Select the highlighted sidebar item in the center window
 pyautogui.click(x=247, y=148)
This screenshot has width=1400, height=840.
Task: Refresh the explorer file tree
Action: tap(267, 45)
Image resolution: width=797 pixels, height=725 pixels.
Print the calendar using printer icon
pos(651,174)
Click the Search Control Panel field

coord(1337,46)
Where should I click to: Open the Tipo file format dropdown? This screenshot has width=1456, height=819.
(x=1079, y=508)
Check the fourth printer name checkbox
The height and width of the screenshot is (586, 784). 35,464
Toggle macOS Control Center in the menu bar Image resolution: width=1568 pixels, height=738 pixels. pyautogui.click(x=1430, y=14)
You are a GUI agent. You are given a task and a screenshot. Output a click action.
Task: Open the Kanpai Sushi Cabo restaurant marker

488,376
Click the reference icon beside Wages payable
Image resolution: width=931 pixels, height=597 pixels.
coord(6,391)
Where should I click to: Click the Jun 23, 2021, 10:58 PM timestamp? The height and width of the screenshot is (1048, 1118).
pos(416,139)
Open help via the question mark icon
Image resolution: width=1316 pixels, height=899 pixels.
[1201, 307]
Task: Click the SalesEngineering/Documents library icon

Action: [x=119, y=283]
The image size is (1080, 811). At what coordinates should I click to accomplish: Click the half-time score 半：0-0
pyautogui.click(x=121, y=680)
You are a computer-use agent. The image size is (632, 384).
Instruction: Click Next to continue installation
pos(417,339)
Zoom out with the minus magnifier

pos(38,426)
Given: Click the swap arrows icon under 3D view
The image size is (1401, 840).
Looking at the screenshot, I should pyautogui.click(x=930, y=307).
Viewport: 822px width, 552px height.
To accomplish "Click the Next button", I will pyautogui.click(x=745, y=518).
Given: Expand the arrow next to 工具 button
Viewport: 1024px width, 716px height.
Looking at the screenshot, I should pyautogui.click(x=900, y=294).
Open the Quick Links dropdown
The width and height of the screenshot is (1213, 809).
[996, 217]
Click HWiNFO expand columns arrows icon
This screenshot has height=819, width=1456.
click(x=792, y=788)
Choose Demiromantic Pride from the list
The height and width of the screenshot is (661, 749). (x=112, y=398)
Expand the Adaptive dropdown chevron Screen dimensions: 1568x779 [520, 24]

·····

Written exercise :: Rewrite all the records above as a numbered list, one line per item, leaving out the blank lines.

Exercise answer ::
1. Select the highlighted sidebar item in the center window
2.  pyautogui.click(x=247, y=148)
3. This screenshot has width=1400, height=840.
4. Task: Refresh the explorer file tree
5. Action: tap(267, 45)
6. Image resolution: width=797 pixels, height=725 pixels.
7. Print the calendar using printer icon
8. pos(651,174)
9. Click the Search Control Panel field
10. coord(1337,46)
11. Where should I click to: Open the Tipo file format dropdown? This screenshot has width=1456, height=819.
12. (x=1079, y=508)
13. Check the fourth printer name checkbox
14. The height and width of the screenshot is (586, 784). 35,464
15. Toggle macOS Control Center in the menu bar Image resolution: width=1568 pixels, height=738 pixels. pyautogui.click(x=1430, y=14)
16. You are a GUI agent. You are given a task and a screenshot. Output a click action.
17. Task: Open the Kanpai Sushi Cabo restaurant marker
18. 488,376
19. Click the reference icon beside Wages payable
20. Image resolution: width=931 pixels, height=597 pixels.
21. coord(6,391)
22. Where should I click to: Click the Jun 23, 2021, 10:58 PM timestamp? The height and width of the screenshot is (1048, 1118).
23. pos(416,139)
24. Open help via the question mark icon
25. Image resolution: width=1316 pixels, height=899 pixels.
26. [1201, 307]
27. Task: Click the SalesEngineering/Documents library icon
28. Action: [x=119, y=283]
29. The image size is (1080, 811). At what coordinates should I click to accomplish: Click the half-time score 半：0-0
30. pyautogui.click(x=121, y=680)
31. You are a computer-use agent. The image size is (632, 384).
32. Instruction: Click Next to continue installation
33. pos(417,339)
34. Zoom out with the minus magnifier
35. pos(38,426)
36. Given: Click the swap arrows icon under 3D view
37. The image size is (1401, 840).
38. Looking at the screenshot, I should pyautogui.click(x=930, y=307).
39. Viewport: 822px width, 552px height.
40. To accomplish "Click the Next button", I will pyautogui.click(x=745, y=518).
41. Given: Expand the arrow next to 工具 button
42. Viewport: 1024px width, 716px height.
43. Looking at the screenshot, I should pyautogui.click(x=900, y=294).
44. Open the Quick Links dropdown
45. The width and height of the screenshot is (1213, 809).
46. [996, 217]
47. Click HWiNFO expand columns arrows icon
48. This screenshot has height=819, width=1456.
49. click(x=792, y=788)
50. Choose Demiromantic Pride from the list
51. The height and width of the screenshot is (661, 749). (x=112, y=398)
52. Expand the Adaptive dropdown chevron Screen dimensions: 1568x779 [520, 24]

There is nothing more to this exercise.